Repeat the lines from the one containing "Where should I" through the last line of the data, exactly, pictures omitted.

• _Data for this exercise_:
┄┄┄┄┄┄┄┄┄┄
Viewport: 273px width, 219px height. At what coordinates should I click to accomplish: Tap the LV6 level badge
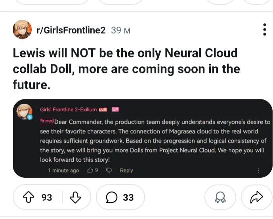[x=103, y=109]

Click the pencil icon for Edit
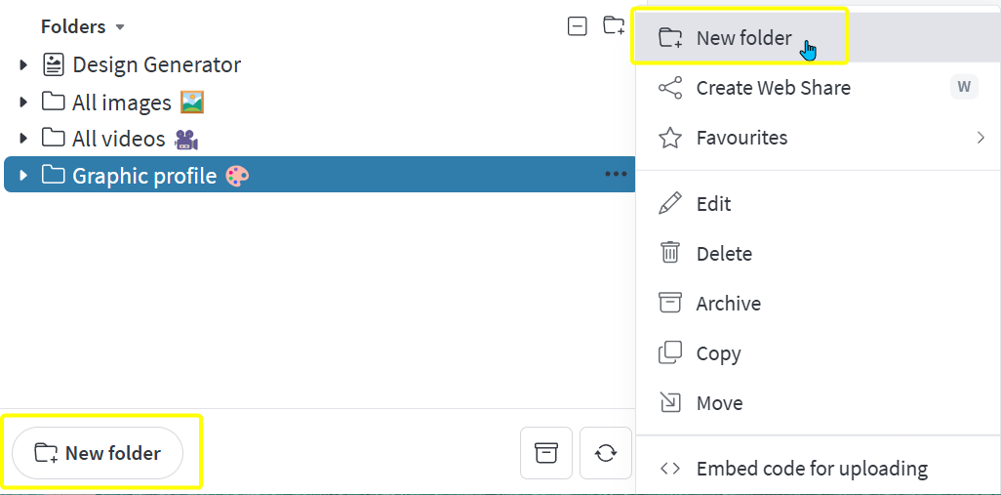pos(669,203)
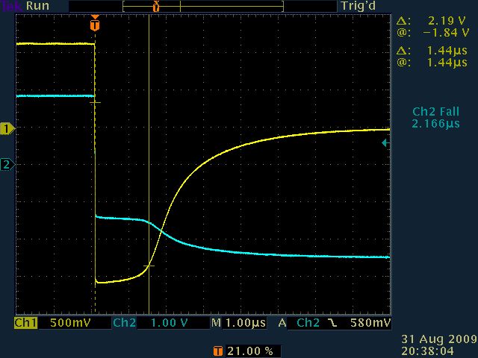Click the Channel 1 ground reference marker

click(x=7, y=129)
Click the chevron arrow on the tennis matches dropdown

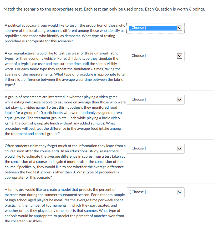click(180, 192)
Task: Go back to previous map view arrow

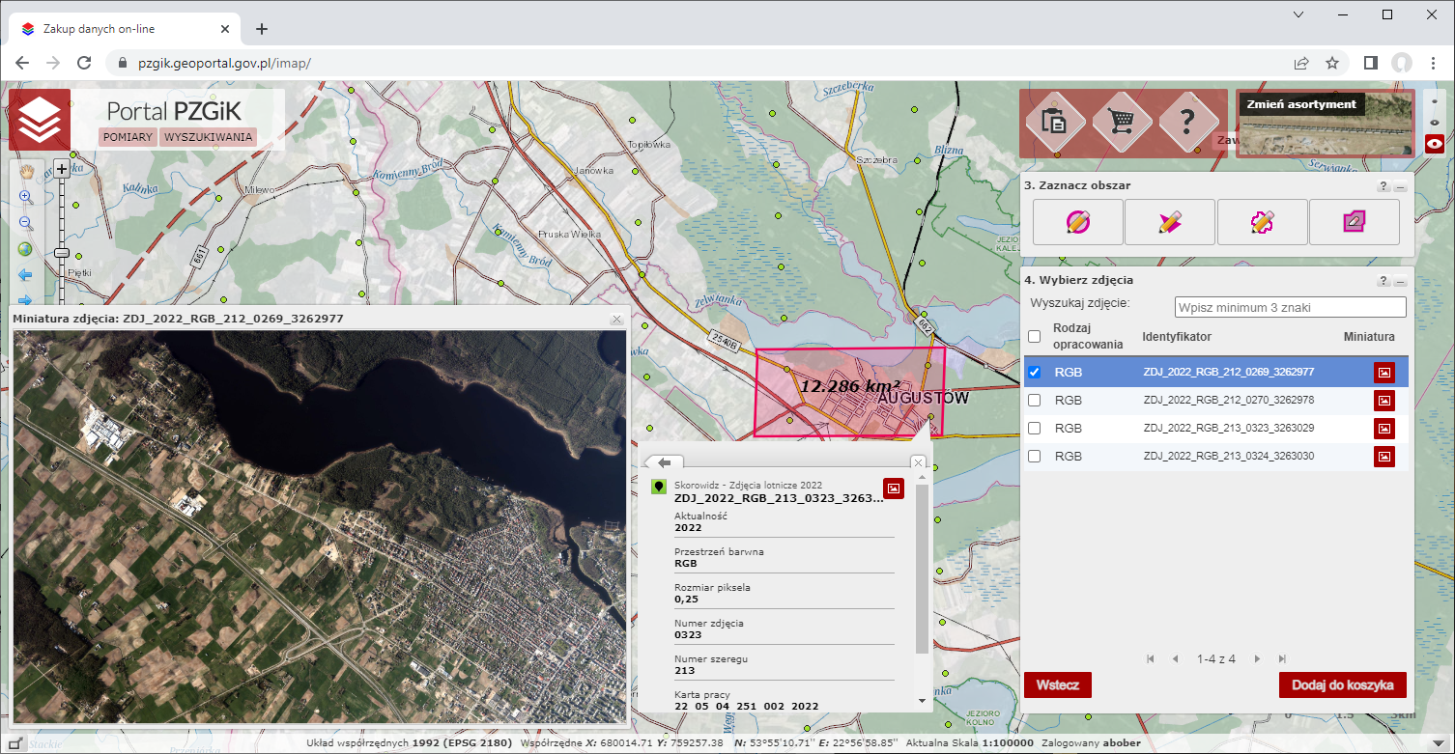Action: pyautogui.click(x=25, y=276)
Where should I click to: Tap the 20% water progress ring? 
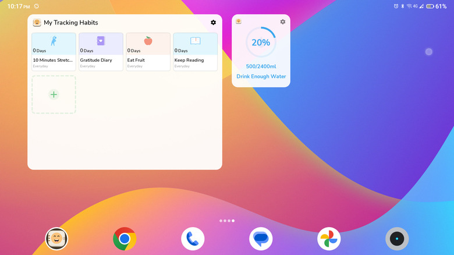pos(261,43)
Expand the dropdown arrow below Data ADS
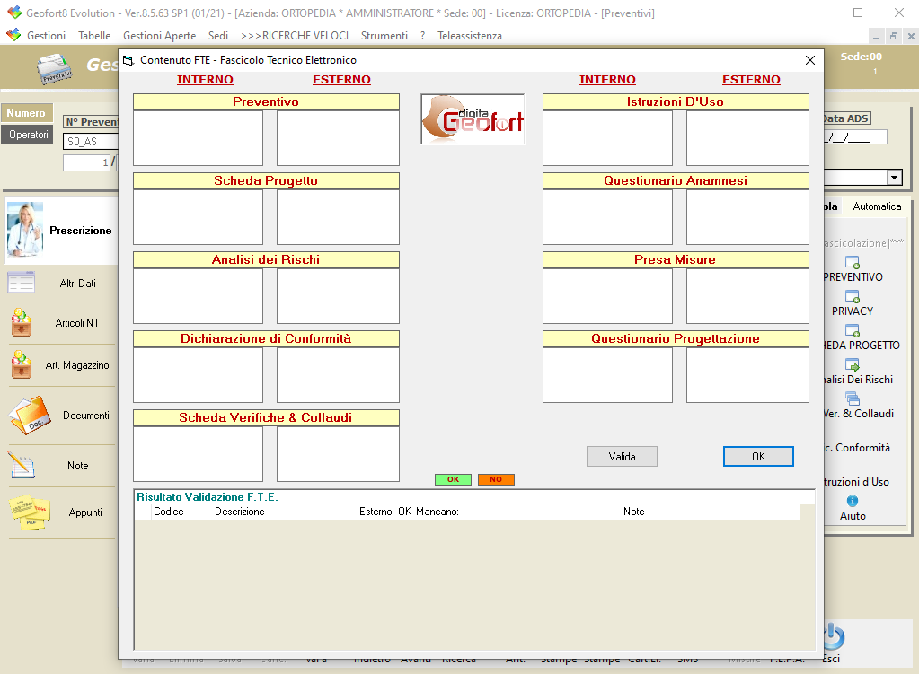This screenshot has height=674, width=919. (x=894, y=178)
┄┄┄┄┄┄┄┄┄┄
• _Answer for the task_:
Where should I click to: Tap the 20% water progress ring? 
pos(261,43)
Expand the dropdown arrow below Data ADS
This screenshot has height=674, width=919. (x=894, y=178)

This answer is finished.